Here below is the information provided on the purchase plan authorized by the Shareholders’ Meeting, also with reference to the provisions of art. 144-bis of Consob Regulation no. 11971/1999:

  1. 1. Motivations

– to use the treasury shares purchased as compensation for the acquisition of interests within the framework of the Company’s investments;
– to use the treasury shares purchased against the exercise of option rights, including conversion rights, deriving from financial instruments issued by the Company, its subsidiaries or third parties and to use the treasury shares for exchange or transfer transactions or to support extraordinary transactions on the Company’s capital or financing transactions that imply the transfer or sale of treasury shares;
– to possibly rely on investment or divestment opportunities, if considered strategic by the Company, also in relation to available liquidity;
– to sell treasury shares against the exercise of option rights for the relevant purchase granted to the beneficiaries of the Stock Option Plans established by the Shareholders’ Meeting.

  1. 2. Maximum number of purchasable treasury shares

The authorization refers to the purchase of a maximum number of ordinary shares with a nominal value of euro 0.26 each up to a cap of 10% of the Company’s share capital. Considering that, as indicated above, the Company does not own, to date, treasury shares either directly or indirectly, the new authorization, therefore, grants the Board of Directors the power to purchase up to maximum no. 26,145,834 shares equal to 10% of the share capital.
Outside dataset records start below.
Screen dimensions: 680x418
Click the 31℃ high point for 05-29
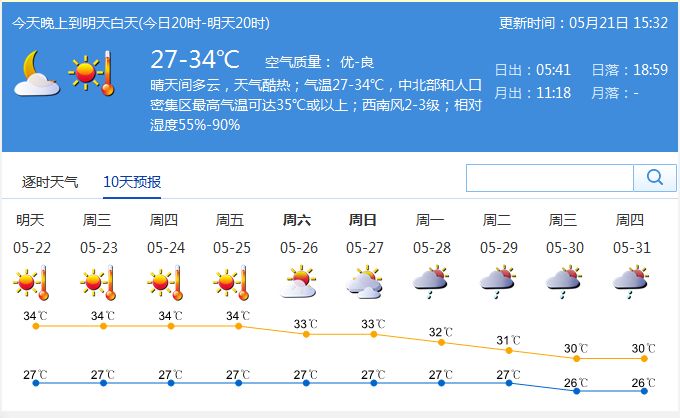pyautogui.click(x=509, y=350)
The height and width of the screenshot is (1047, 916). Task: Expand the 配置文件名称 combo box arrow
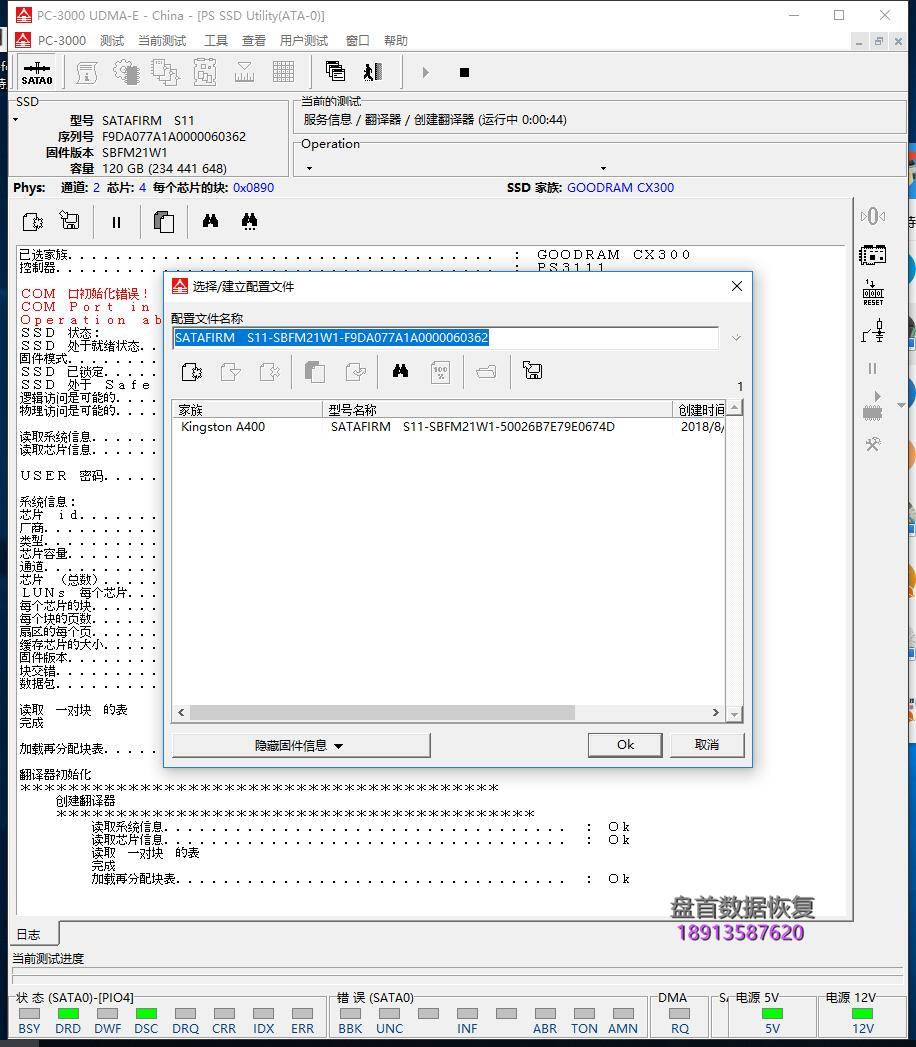[x=736, y=338]
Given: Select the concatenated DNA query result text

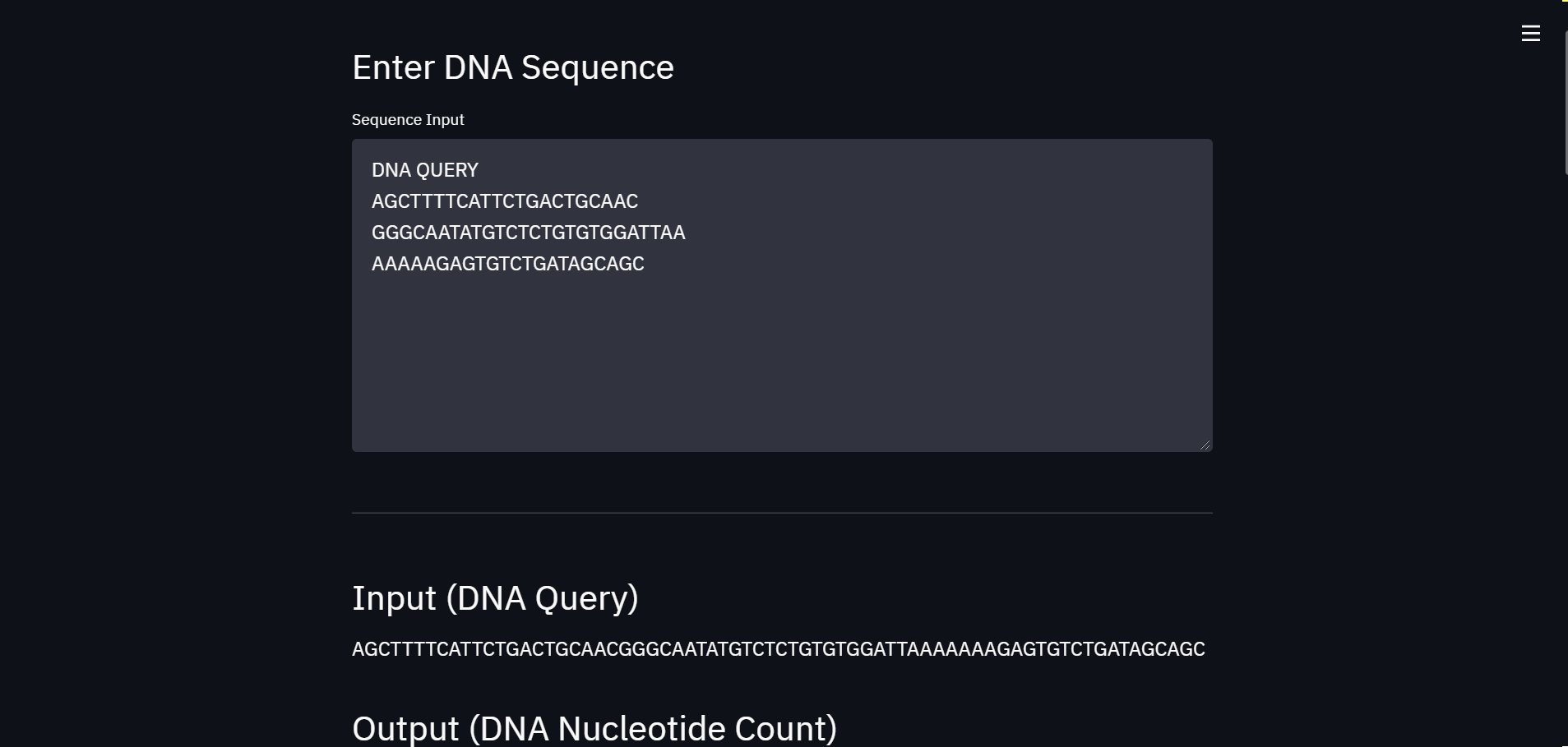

  1. 3. Criteria for purchasing treasury shares and indication of the minimum and maximum purchasing cap

Purchases shall be made on the regulated markets pursuant to art. 132 of Legislative Decree n. 58/1998 and art. 144 bis, par. 1, letter B of Consob Regulation no. 11971/99 according to the operating criteria established in the organization and management regulations of the same markets, which do not allow the direct matching of buy orders against predetermined sell orders, and also in compliance with any additional applicable regulations.

The minimum and maximum purchase price would be determined under the same conditions established by the preceding Shareholders’ Meeting authorizations, i.e. at a unit price not lower than the official Stock Exchange price of the day preceding the purchase transaction, reduced by 20%, and not higher than the official Stock Exchange price of the day preceding the purchase transaction, increased by 10%.

In terms of daily prices and volumes the purchase transactions would be completed in compliance with the conditions established in EC Regulation no. 2273/2003. Specifically:

– the Company shall not purchase treasury shares at a price higher than the higher between the price of the latest single transaction and that of the highest single bid traded in the market;
– in terms of daily purchase volumes, the Company shall not purchase a quantity of shares higher than 25% of the daily average volume of Mondadori Editore S.p.A. shares traded in the regulated market in the 20 trading days preceding the dates of purchase.

Any completed transaction shall be subject to disclosure pursuant to the terms and criteria set out in art. 87-bis of Consob Regulation no. 11971/1999.

  1. 4. Duration

Until the Shareholders’ Meeting called to approve the financial statements at 31 December 2016 and, in any case, for a period not exceeding 18 months from the effective date of the resolution made by the Shareholders’ Meeting.

REMUNERATION REPORT
The Shareholders’ Meeting also approved Section One of the Remuneration Report on the policy adopted for 2016 regarding remuneration to directors and executive managers with strategic responsibilities.

The minutes of the Shareholders’ Meeting shall be made available according to the criteria and terms established by law.